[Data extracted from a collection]
________________

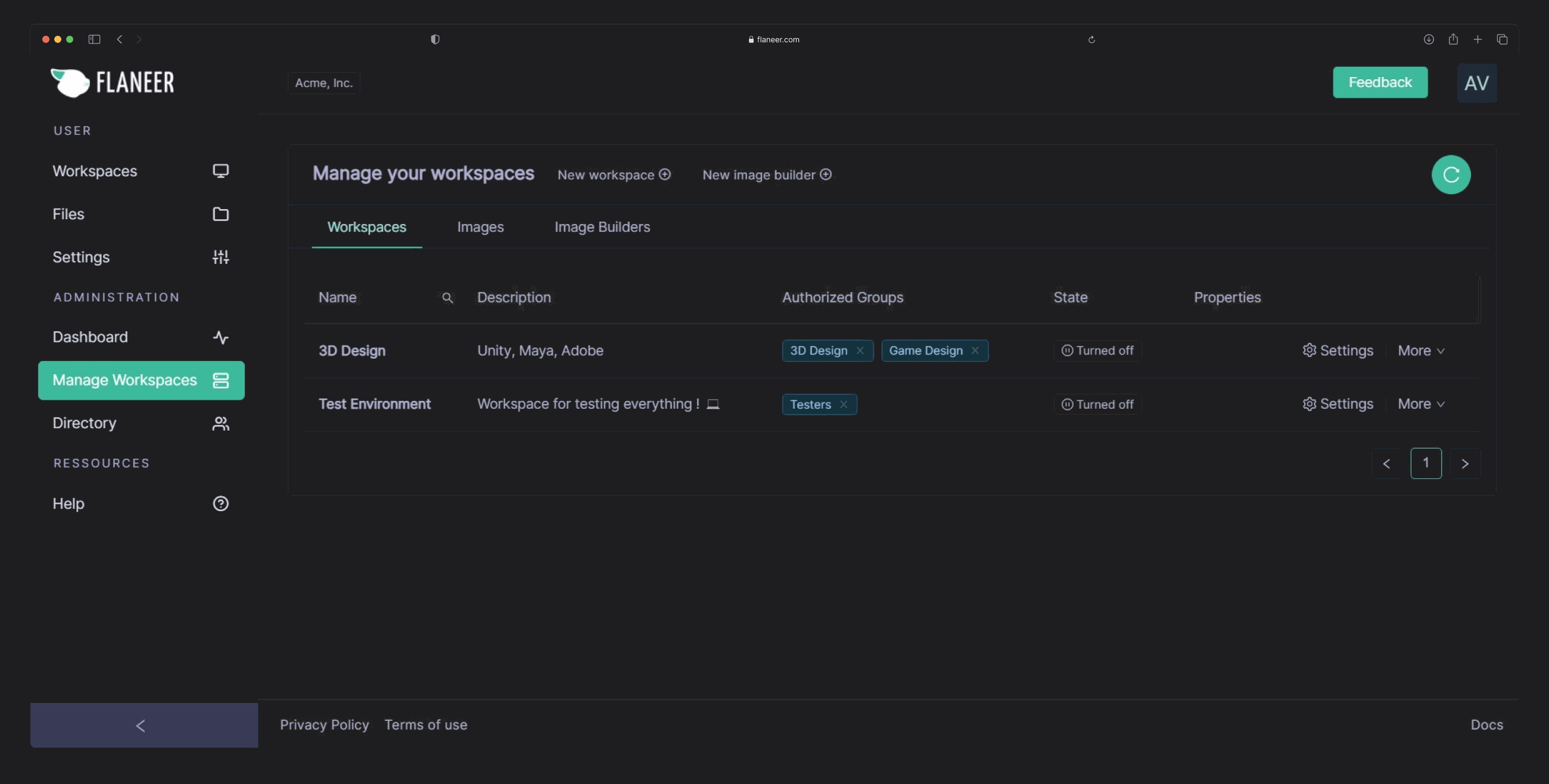
Task: Toggle the browser sidebar panel icon
Action: [94, 39]
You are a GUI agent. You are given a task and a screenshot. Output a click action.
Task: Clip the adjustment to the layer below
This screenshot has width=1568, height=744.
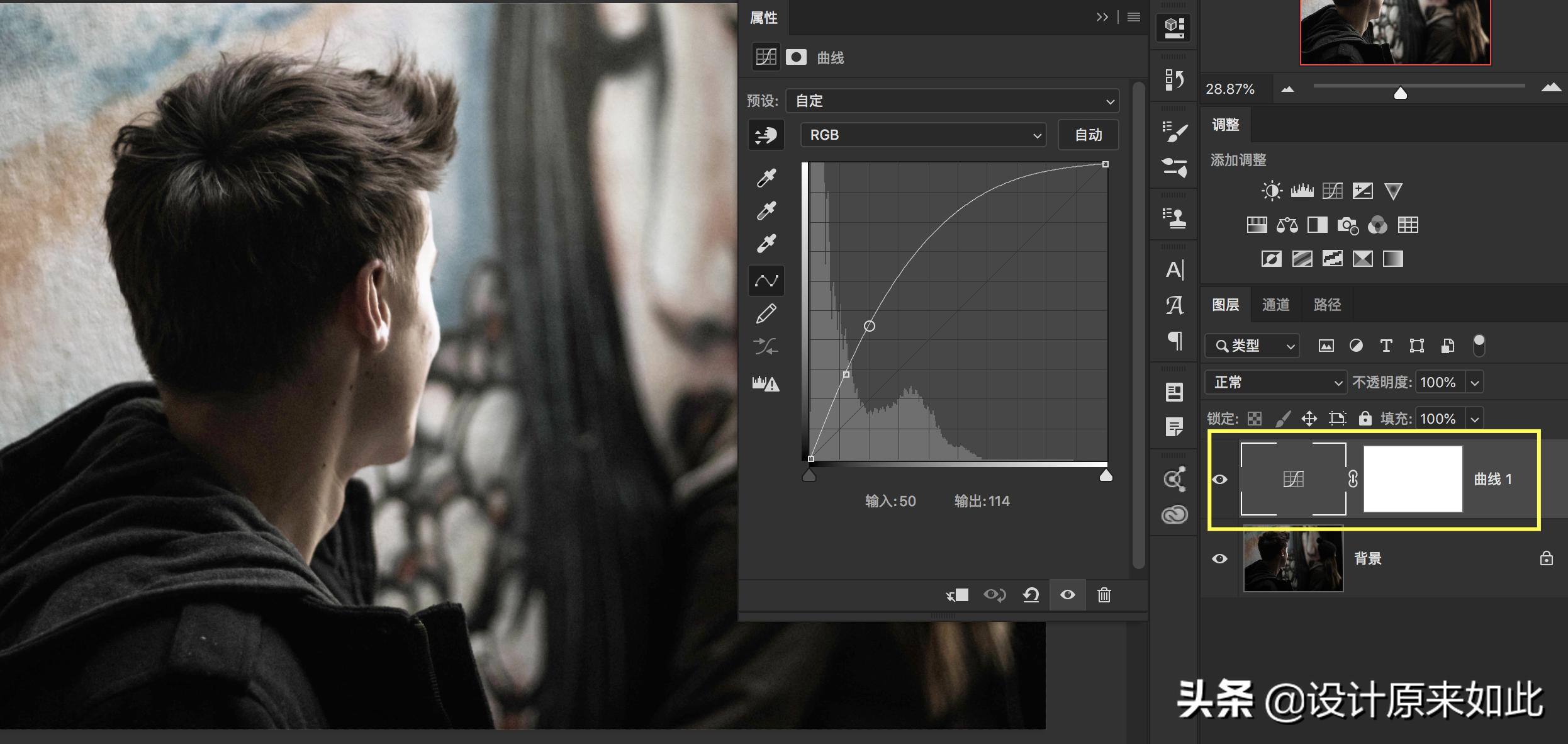pos(958,595)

________________

Keep the pictures out of your answer, which should be the lines from the one with "You are a GUI" through the final line of the data, copied exactly.

Completed task:
You are a GUI agent. You are given a task and a screenshot. Output a click action.
Task: Clip the adjustment to the layer below
This screenshot has width=1568, height=744.
pos(958,595)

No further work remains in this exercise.